DIRECTIVES:
1 - In the piece below on the first Democratic debates, list every group of candidates that it distinguishes by standing in the polls.
2 - Carry on the piece about the first Democratic debates from the point where it stops.

25 quick takes on the first Democratic debates

Like many Democrats around the country, I tuned in to both MSNBC debates, featuring 20 of the presidential candidates. If you missed them, you can find the transcripts on the Washington Posts’s site (first night and and second night). My thoughts:

1. Debates seven months before anyone votes will not decide who wins the Democratic nomination. As Dan Guild has noted, a large share of Iowa caucus-goers typically decide during the final month. With so many contenders, I expect even more volatility than usual in the later stages of the campaign. So I would caution politics watchers not to draw big conclusions from this week’s events.

2. There’s more than one way to win a debate. Candidates near the top of the polls needed to do no harm. Simply avoiding mistakes that could drive away supporters and leaners would be an acceptable showing for now. But for the second tier (polling in or near double digits) and especially for those barely registering in opinion polls, it was imperative to show they deserve voters’ serious consideration.

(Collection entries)
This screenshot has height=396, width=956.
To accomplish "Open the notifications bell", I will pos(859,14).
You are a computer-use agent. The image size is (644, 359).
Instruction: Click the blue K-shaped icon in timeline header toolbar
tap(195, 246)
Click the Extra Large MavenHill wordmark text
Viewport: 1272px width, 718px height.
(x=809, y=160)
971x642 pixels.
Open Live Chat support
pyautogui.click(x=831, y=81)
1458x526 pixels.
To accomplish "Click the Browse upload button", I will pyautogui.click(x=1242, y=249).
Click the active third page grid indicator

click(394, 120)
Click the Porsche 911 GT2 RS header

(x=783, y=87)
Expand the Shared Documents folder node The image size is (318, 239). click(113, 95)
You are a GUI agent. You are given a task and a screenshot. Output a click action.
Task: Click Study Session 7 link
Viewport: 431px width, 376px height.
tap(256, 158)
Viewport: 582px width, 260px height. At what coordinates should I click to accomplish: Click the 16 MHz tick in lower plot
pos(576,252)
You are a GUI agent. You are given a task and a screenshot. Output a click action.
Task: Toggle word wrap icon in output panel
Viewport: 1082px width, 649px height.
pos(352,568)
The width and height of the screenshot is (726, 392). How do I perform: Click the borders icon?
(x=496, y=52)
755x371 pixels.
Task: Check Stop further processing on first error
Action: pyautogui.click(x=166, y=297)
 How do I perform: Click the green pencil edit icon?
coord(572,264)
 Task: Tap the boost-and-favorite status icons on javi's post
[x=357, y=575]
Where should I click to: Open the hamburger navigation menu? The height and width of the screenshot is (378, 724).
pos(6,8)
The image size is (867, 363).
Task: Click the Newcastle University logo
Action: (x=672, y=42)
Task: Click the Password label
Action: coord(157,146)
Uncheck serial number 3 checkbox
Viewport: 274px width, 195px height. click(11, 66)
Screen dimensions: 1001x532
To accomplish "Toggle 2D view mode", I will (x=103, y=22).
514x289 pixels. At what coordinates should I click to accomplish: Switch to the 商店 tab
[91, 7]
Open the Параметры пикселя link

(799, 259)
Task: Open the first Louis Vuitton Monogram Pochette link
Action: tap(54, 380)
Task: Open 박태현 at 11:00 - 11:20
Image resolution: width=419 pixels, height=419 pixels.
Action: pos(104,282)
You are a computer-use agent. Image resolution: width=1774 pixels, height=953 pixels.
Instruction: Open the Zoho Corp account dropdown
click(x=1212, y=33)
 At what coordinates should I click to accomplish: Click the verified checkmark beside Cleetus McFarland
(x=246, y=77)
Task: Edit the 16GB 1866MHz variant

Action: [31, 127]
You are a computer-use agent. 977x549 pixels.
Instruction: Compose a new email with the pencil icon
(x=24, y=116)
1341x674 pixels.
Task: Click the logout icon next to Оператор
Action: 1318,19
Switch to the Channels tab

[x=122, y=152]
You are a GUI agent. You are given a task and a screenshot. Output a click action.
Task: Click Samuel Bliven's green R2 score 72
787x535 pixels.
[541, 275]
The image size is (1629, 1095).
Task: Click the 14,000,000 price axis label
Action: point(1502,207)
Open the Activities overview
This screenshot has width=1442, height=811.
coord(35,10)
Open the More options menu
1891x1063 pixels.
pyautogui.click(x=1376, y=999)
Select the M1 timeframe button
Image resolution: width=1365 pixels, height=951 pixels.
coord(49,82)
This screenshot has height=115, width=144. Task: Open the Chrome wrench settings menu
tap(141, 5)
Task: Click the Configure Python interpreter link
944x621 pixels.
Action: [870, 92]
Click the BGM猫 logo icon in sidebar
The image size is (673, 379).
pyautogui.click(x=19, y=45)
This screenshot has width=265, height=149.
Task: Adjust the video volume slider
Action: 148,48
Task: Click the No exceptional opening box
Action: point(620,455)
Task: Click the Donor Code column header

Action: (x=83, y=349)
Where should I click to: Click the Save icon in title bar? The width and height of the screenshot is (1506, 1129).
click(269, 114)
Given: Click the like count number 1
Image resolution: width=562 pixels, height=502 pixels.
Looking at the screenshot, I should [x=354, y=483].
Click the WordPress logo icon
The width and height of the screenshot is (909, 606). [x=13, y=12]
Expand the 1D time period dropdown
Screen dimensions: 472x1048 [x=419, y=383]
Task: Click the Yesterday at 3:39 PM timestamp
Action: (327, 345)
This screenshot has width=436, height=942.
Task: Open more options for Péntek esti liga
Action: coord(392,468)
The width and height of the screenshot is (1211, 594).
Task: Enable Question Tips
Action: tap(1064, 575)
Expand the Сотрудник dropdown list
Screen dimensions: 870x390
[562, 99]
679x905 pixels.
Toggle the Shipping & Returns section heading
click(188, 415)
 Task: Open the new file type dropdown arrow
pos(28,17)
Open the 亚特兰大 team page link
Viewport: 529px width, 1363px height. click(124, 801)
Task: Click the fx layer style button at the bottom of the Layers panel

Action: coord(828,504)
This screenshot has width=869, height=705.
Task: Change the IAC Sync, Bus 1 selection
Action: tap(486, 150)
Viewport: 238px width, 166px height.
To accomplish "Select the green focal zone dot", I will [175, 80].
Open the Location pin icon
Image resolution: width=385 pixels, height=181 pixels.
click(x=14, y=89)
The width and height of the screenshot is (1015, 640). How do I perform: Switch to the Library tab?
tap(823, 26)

RESULTS FOR EACH TASK:
1 -
- Candidates near the top of the polls
- The second tier, polling in or near double digits
- Those barely registering in opinion polls

2 -
3. MSNBC’s moderators did poorly. They failed to keep control of the dialogue, asked too many long-winded questions, and didn’t come close to giving candidates equal time to make their case. I didn’t expect long-shots to get as much speaking time as Joe Biden, but the disparity was ridiculous. Here’s how long each candidate was able to speak, based on Bloomberg News calculations from the first night and second night.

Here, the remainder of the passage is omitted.